Gli inquirenti ritengono infatti che l’attivazione del TSO, con informazione al Comune e firma del sindaco o di un assessore, avrebbe potuto condurre a un ricovero protetto in Psichiatria, potenzialmente in grado di evitargli il rientro a casa e il tragico gesto successivo.
La ricostruzione degli inquirenti e l’esame autoptico
Secondo quanto ricostruito, l’uomo si era presentato in stato di forte agitazione, con precedenti TSO e con ripetute dichiarazioni di voler uccidersi. Nonostante questo, non sarebbe stato attivato il percorso previsto per i casi ad alto rischio suicidario. Dopo essere tornato nella propria abitazione, è stato trovato senza vita da un vicino.
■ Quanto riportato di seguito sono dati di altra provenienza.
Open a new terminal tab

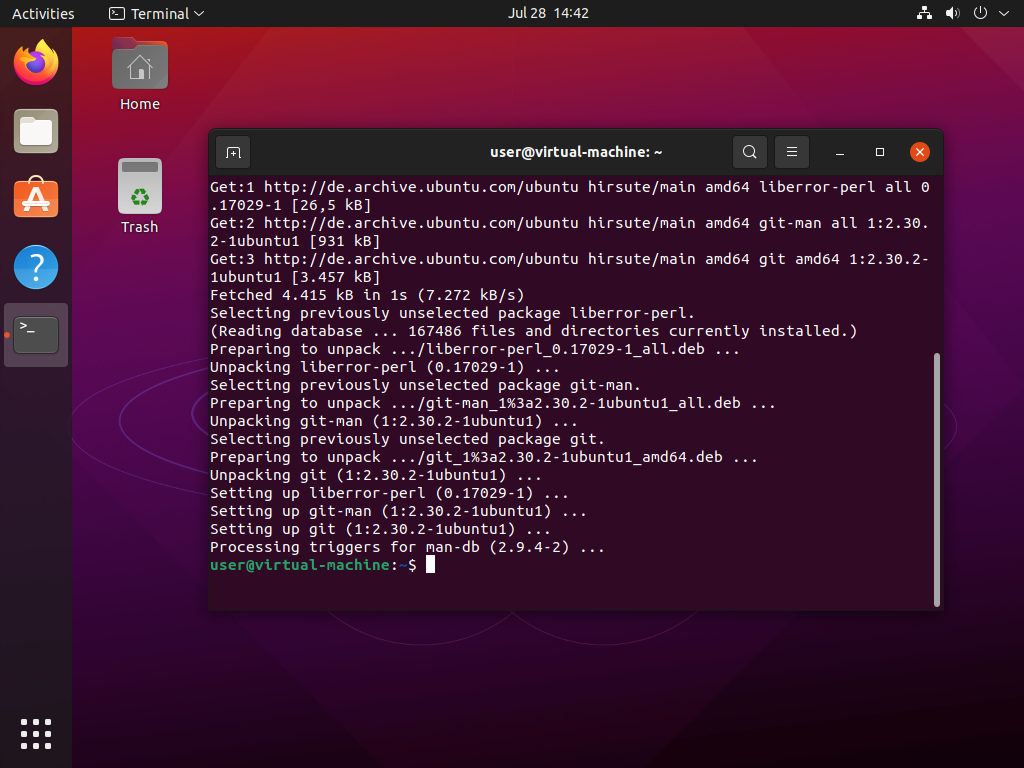tap(233, 152)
Sul posto sono intervenuti il Suem 118 e i carabinieri, ma per lui non c’era più nulla da fare. Il pubblico ministero Claudio Fabris ha disposto l’autopsia, affidandola all’anatomopatologo Antonello Cirnelli. L’esame, svolto il 21 novembre, ha confermato senza dubbi la natura suicidaria del decesso e ora il referto verrà allegato al fascicolo investigativo come atto irripetibile.
Le verifiche interne e gli scenari giudiziari
Parallelamente, l’Ulss 1 Dolomiti ha avviato un’indagine interna per accertare se le procedure di valutazione psichiatrica siano state applicate correttamente e perché non sia stato richiesto il TSO, nonostante le esplicite intenzioni autolesionistiche.
La dottoressa indagata, assistita dall’avvocato Massimo Moretti, ha ricevuto l’avviso di garanzia e potrà nominare un consulente. La madre del sessantenne, unica familiare rimasta, è parte offesa nel procedimento e si è affidata al legale Carlo Vigna. L’esito della relazione autoptica, insieme agli accertamenti clinici e documentali, sarà decisivo per la scelta della Procura: archiviazione oppure richiesta di rinvio a giudizio.